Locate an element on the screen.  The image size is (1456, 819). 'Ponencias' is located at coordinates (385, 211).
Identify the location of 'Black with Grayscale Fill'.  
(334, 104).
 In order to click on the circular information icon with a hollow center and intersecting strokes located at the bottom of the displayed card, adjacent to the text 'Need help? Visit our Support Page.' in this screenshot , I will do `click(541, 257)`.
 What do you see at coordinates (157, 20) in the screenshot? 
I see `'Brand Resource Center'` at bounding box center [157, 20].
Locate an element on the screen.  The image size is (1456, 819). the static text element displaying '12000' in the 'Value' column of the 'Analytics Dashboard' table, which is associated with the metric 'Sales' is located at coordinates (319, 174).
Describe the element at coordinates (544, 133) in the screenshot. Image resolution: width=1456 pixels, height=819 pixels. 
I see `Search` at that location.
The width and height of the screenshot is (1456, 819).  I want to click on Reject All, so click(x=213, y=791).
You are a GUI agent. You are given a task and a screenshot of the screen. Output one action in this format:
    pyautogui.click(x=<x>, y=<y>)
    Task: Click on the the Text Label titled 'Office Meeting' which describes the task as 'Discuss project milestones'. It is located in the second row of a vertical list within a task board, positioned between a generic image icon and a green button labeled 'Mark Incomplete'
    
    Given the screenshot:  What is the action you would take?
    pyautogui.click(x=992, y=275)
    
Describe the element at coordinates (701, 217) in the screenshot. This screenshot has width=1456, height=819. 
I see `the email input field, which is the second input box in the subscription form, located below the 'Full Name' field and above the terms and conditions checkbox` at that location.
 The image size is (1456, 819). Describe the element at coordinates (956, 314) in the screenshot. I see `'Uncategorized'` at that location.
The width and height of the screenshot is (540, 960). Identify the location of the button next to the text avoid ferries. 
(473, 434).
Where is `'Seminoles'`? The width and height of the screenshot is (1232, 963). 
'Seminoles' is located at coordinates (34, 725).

──────────────────────────────

▸ Task brief
Could you convert the entire listing above into a numbered list with one item per line and the blank lines dropped?

▸ Response to this exercise
1. Locate an element on the screen.  The image size is (1456, 819). 'Ponencias' is located at coordinates (385, 211).
2. Identify the location of 'Black with Grayscale Fill'.  
3. (334, 104).
4.  In order to click on the circular information icon with a hollow center and intersecting strokes located at the bottom of the displayed card, adjacent to the text 'Need help? Visit our Support Page.' in this screenshot , I will do `click(541, 257)`.
5.  What do you see at coordinates (157, 20) in the screenshot? 
6. I see `'Brand Resource Center'` at bounding box center [157, 20].
7. Locate an element on the screen.  The image size is (1456, 819). the static text element displaying '12000' in the 'Value' column of the 'Analytics Dashboard' table, which is associated with the metric 'Sales' is located at coordinates (319, 174).
8. Describe the element at coordinates (544, 133) in the screenshot. Image resolution: width=1456 pixels, height=819 pixels. 
9. I see `Search` at that location.
10. The width and height of the screenshot is (1456, 819).  I want to click on Reject All, so click(x=213, y=791).
11. You are a GUI agent. You are given a task and a screenshot of the screen. Output one action in this format:
12.     pyautogui.click(x=<x>, y=<y>)
13.     Task: Click on the the Text Label titled 'Office Meeting' which describes the task as 'Discuss project milestones'. It is located in the second row of a vertical list within a task board, positioned between a generic image icon and a green button labeled 'Mark Incomplete'
14.     Given the screenshot:  What is the action you would take?
15.     pyautogui.click(x=992, y=275)
16. Describe the element at coordinates (701, 217) in the screenshot. This screenshot has width=1456, height=819. 
17. I see `the email input field, which is the second input box in the subscription form, located below the 'Full Name' field and above the terms and conditions checkbox` at that location.
18.  The image size is (1456, 819). Describe the element at coordinates (956, 314) in the screenshot. I see `'Uncategorized'` at that location.
19. The width and height of the screenshot is (540, 960). Identify the location of the button next to the text avoid ferries. 
20. (473, 434).
21. Where is `'Seminoles'`? The width and height of the screenshot is (1232, 963). 
22. 'Seminoles' is located at coordinates (34, 725).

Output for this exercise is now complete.